A paper published in Nature Communications in July 2024 argues that assumption may be wrong. Jorge Ramirez-Ruiz and colleagues at the University of Barcelona propose an alternative called the Maximum Occupancy Principle, or MOP. Rather than maximizing rewards, the theory says agents should maximize how many possible futures they can reach: the variety of action-state paths still available to them. Curiosity, goal-directed behavior, and even basic altruism emerge naturally from this single objective, without any reward signals at all.
The implications are significant. If MOP holds, every reinforcement learning system trained on reward maximization has been optimizing a proxy for something other than what actually matters.
The paper starts from a deceptively simple observation.

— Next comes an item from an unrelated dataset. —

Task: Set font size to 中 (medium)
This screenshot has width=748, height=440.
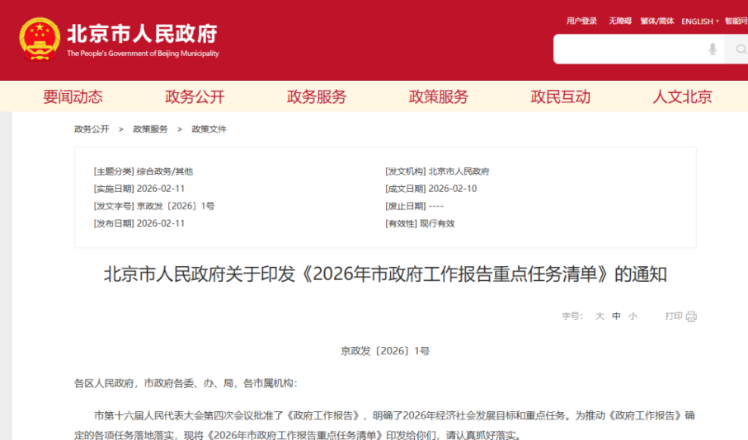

A rat in a maze does not just maximize the reward of finding cheese. It explores dead ends, checks corners it already knows are empty, and sometimes just moves around. Standard reward maximization cannot explain this behavior: the rat is wasting energy on actions that do not increase its score. MOP explains it: the rat is keeping its options open, maintaining access to futures that might still be valuable.
The technical term for this is action-state path entropy, a measure of how many distinct futures an agent can still reach. Maximizing this entropy produces what the researchers call an intrinsic motivation to occupy path space. Rewards, in this framework, are not the goal. They are one possible means of exploring and occupying futures. Goal-directedness emerges because certain paths reliably lead to more future options, not because they maximize a score.

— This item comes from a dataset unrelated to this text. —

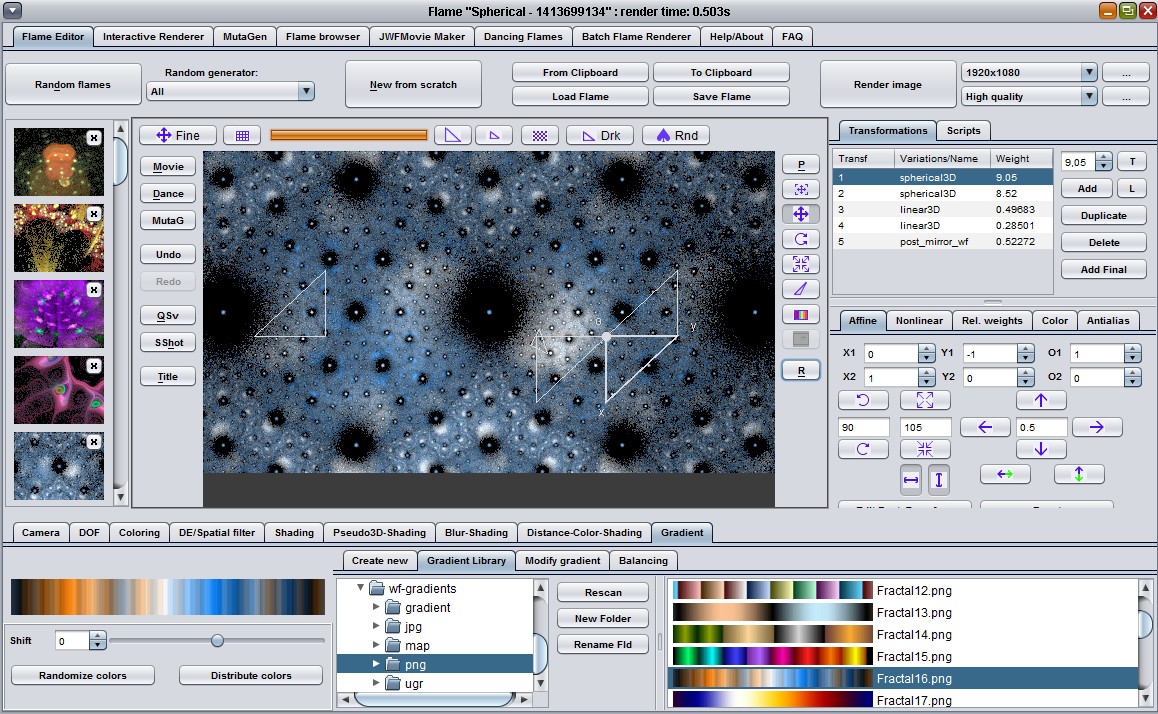Toggle the horizontal axis lock button
1158x714 pixels.
pos(911,480)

The behavioral results are concrete. In grid-world environments, MOP agents spontaneously produced dancing, hide-and-seek behavior, and what the researchers describe as a basic form of altruism: helping another agent access resources without any explicit reward for doing so. All of this emerged from a single objective function with no reward signals. The behaviors were not programmed; they were discovered.
Two follow-up papers posted to OpenReview this year independently validated the core claim. Both found that MOP keeps generating variable behavior where other entropy-based approaches — specifically FEP (Free Energy Principle) and MPOW (a predictive coding variant) — collapse to deterministic policies. When an agent has found what looks like the optimal path, FEP and MPOW agents stop exploring. MOP agents keep moving. The difference sounds small but it is not: a deterministic agent can be trapped by a changed environment, while a variable-behavior agent has already practiced alternatives.

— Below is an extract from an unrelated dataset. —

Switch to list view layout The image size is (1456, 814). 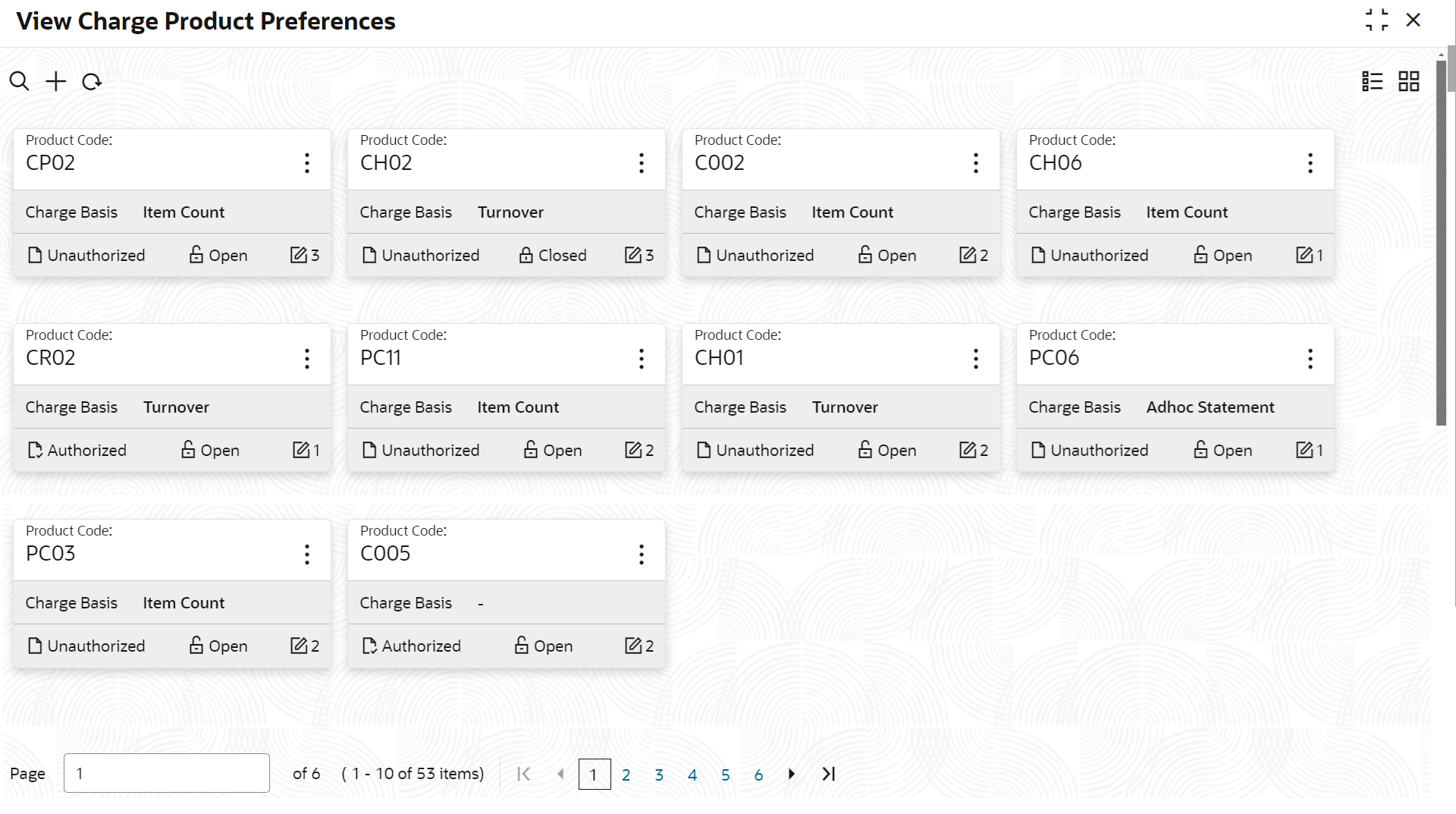point(1372,81)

This is where the survival instinct comes in. MOP agents implicitly avoid death states, positions in the environment from which no further action-state paths are possible. An absorbing state, in the formal language of the paper, offers zero future path occupancy. MOP agents never voluntarily move there, even when doing so might yield a short-term reward. No reward signal encodes this avoidance. It falls out of the math.
For AI researchers, this is either a curiosity or a revolution, depending on how seriously you take the theoretical foundations. MOP is not the first challenge to reward maximization. The field has a long history of alternatives that worked in simple environments and then failed at scale. What distinguishes MOP is its mathematical elegance: the paper proves that action-state path entropy is the only measure satisfying a set of intuitively reasonable axioms, including additivity across time steps. If those axioms are right, the conclusion follows necessarily.
The honest uncertainty is scale. MOP has been demonstrated in grid worlds and small environments. Whether the principle produces useful behavior in the massive state spaces of modern AI systems is unknown. No major lab has adopted MOP as a training objective. The gap between clean theoretical results and messy real-world environments is where the skeptics live.
What to watch: whether any major lab runs a serious comparison between reward maximization and path occupancy in a production-class environment. If that result lands, the proxy problem stops being a theoretical footnote and becomes the foundation of a new research agenda.